Extracto del texto —
—————
Son cuestiones complejas, y para valorarlas resulta muy clarificador un libro como el recién publicado 'Cristianismo y laicidad', de Martin Rhonheimer. 'Cristianismo y laicidad' se centra concretamente en la relación del cristianismo y de la Iglesia católica con el poder político.
Una de las razones por la que su lectura resulta tan atractiva se debe al doble compromiso intelectual desde el que parte el autor, que le permite lograr lo que, por motivos opuestos, mucha gente considera misión imposible: conciliar la plena aceptación de la laicidad del Estado y del régimen democrático, y el convencimiento de que el cristianismo es, y debe seguir siendo, una fuerza transformadora del mundo a la luz del Evangelio.
Martin Rhonheimer (Zürich, 1950), profesor de Ética y Filosofía Política en la Universidad Pontificia de la Santa Cruz en Roma, sacerdote del Opus Dei, es un decidido defensor del sistema político liberal fraguado en la Modernidad.
Considera que el ethos político de las democracias constitucionales un ethos que es, simultáneamente, un ethos de la paz, de la libertad y de la justicia representa un bien político irrenunciable; o, como señala un documento del magisterio eclesiástico reciente, un «valor adquirido» que «pertenece al patrimonio de civilización alcanzado».
Ciertamente, la aceptación por parte de la Iglesia de la democracia liberal ha sido tardía. El autor explica en la primera parte del libro cuáles han sido las dificultades que han motivado tal retraso y la evolución doctrinal dentro de la Iglesia católica hasta llegar a la doctrina actual sobre la democracia y la laicidad del Estado.
Resume, además, magistralmente las vicisitudes de las relaciones muchas veces tormentosas y no pocas veces mal resueltas entre el poder político y la Iglesia. Pero también recuerda el profesor suizo que el cristianismo constituye una de las condiciones de posibilidad de la democracia liberal. La cultura política de la modernidad sólo pudo surgir en suelo cristiano y, vaticina, que solamente permanecerá mientras los valores cristianos continúen permeando la sociedad.
—————
Datos de origen —
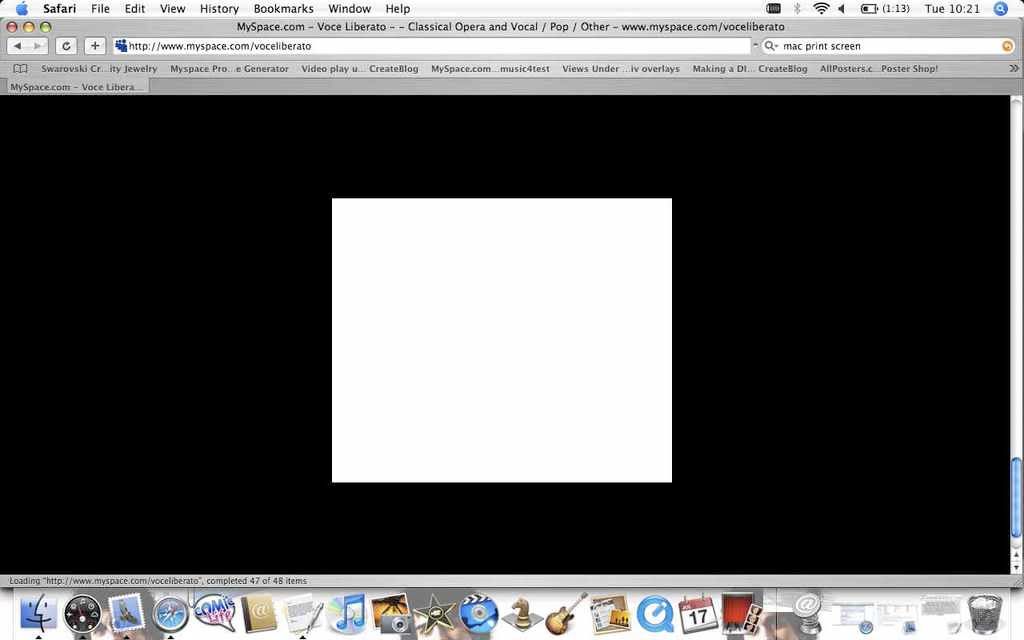Reload the page with the refresh button
The image size is (1024, 640).
66,46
—————
Enunciado del ejercicio — Copie íntegramente, sin alterar nada, el extracto sobre el libro «Cristianismo y laicidad» que figura más arriba.

Respuesta del ejercicio —
Son cuestiones complejas, y para valorarlas resulta muy clarificador un libro como el recién publicado 'Cristianismo y laicidad', de Martin Rhonheimer. 'Cristianismo y laicidad' se centra concretamente en la relación del cristianismo y de la Iglesia católica con el poder político.
Una de las razones por la que su lectura resulta tan atractiva se debe al doble compromiso intelectual desde el que parte el autor, que le permite lograr lo que, por motivos opuestos, mucha gente considera misión imposible: conciliar la plena aceptación de la laicidad del Estado y del régimen democrático, y el convencimiento de que el cristianismo es, y debe seguir siendo, una fuerza transformadora del mundo a la luz del Evangelio.
Martin Rhonheimer (Zürich, 1950), profesor de Ética y Filosofía Política en la Universidad Pontificia de la Santa Cruz en Roma, sacerdote del Opus Dei, es un decidido defensor del sistema político liberal fraguado en la Modernidad.
Considera que el ethos político de las democracias constitucionales un ethos que es, simultáneamente, un ethos de la paz, de la libertad y de la justicia representa un bien político irrenunciable; o, como señala un documento del magisterio eclesiástico reciente, un «valor adquirido» que «pertenece al patrimonio de civilización alcanzado».
Ciertamente, la aceptación por parte de la Iglesia de la democracia liberal ha sido tardía. El autor explica en la primera parte del libro cuáles han sido las dificultades que han motivado tal retraso y la evolución doctrinal dentro de la Iglesia católica hasta llegar a la doctrina actual sobre la democracia y la laicidad del Estado.
Resume, además, magistralmente las vicisitudes de las relaciones muchas veces tormentosas y no pocas veces mal resueltas entre el poder político y la Iglesia. Pero también recuerda el profesor suizo que el cristianismo constituye una de las condiciones de posibilidad de la democracia liberal. La cultura política de la modernidad sólo pudo surgir en suelo cristiano y, vaticina, que solamente permanecerá mientras los valores cristianos continúen permeando la sociedad.